▸ Set exercise: Copy the rows below verbatim, every line in its original order.

▸ Materials provided:

+++

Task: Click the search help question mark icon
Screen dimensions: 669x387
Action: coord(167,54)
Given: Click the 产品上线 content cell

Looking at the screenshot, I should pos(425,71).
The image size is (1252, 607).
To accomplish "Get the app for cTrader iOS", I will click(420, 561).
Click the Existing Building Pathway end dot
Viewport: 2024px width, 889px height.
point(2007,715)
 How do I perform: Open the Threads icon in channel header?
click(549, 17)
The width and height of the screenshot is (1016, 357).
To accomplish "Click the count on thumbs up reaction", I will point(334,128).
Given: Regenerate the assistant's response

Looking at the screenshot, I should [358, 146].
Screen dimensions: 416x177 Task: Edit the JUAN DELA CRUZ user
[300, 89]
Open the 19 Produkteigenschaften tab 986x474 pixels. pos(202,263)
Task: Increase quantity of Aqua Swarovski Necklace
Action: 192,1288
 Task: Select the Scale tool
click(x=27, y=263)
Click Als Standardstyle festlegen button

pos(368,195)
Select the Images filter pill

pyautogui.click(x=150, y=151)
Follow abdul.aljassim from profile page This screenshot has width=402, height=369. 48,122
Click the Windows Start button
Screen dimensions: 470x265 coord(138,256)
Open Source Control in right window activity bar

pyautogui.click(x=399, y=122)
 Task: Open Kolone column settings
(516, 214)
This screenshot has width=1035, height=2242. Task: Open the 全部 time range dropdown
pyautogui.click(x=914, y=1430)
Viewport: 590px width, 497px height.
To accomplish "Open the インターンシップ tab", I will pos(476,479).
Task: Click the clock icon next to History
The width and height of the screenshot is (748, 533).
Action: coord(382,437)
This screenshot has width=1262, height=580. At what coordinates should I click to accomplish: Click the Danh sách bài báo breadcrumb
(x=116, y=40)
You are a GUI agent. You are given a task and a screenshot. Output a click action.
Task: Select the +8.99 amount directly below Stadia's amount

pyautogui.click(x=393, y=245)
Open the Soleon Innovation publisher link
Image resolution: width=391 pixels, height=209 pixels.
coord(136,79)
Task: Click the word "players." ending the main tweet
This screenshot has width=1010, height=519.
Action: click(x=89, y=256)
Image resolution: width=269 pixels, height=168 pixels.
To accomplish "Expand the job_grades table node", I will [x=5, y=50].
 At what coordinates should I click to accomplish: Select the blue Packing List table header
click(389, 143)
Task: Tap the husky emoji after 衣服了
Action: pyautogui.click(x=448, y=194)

+++

▸ Response below:
Task: Click the search help question mark icon
Screen dimensions: 669x387
Action: coord(167,54)
Given: Click the 产品上线 content cell

Looking at the screenshot, I should pos(425,71).
The image size is (1252, 607).
To accomplish "Get the app for cTrader iOS", I will click(420, 561).
Click the Existing Building Pathway end dot
Viewport: 2024px width, 889px height.
point(2007,715)
 How do I perform: Open the Threads icon in channel header?
click(549, 17)
The width and height of the screenshot is (1016, 357).
To accomplish "Click the count on thumbs up reaction", I will point(334,128).
Given: Regenerate the assistant's response

Looking at the screenshot, I should [358, 146].
Screen dimensions: 416x177 Task: Edit the JUAN DELA CRUZ user
[300, 89]
Open the 19 Produkteigenschaften tab 986x474 pixels. pos(202,263)
Task: Increase quantity of Aqua Swarovski Necklace
Action: 192,1288
 Task: Select the Scale tool
click(x=27, y=263)
Click Als Standardstyle festlegen button

pos(368,195)
Select the Images filter pill

pyautogui.click(x=150, y=151)
Follow abdul.aljassim from profile page This screenshot has width=402, height=369. 48,122
Click the Windows Start button
Screen dimensions: 470x265 coord(138,256)
Open Source Control in right window activity bar

pyautogui.click(x=399, y=122)
 Task: Open Kolone column settings
(516, 214)
This screenshot has width=1035, height=2242. Task: Open the 全部 time range dropdown
pyautogui.click(x=914, y=1430)
Viewport: 590px width, 497px height.
To accomplish "Open the インターンシップ tab", I will pos(476,479).
Task: Click the clock icon next to History
The width and height of the screenshot is (748, 533).
Action: coord(382,437)
This screenshot has width=1262, height=580. At what coordinates should I click to accomplish: Click the Danh sách bài báo breadcrumb
(x=116, y=40)
You are a GUI agent. You are given a task and a screenshot. Output a click action.
Task: Select the +8.99 amount directly below Stadia's amount

pyautogui.click(x=393, y=245)
Open the Soleon Innovation publisher link
Image resolution: width=391 pixels, height=209 pixels.
coord(136,79)
Task: Click the word "players." ending the main tweet
This screenshot has width=1010, height=519.
Action: click(x=89, y=256)
Image resolution: width=269 pixels, height=168 pixels.
To accomplish "Expand the job_grades table node", I will [x=5, y=50].
 At what coordinates should I click to accomplish: Select the blue Packing List table header
click(389, 143)
Task: Tap the husky emoji after 衣服了
Action: pyautogui.click(x=448, y=194)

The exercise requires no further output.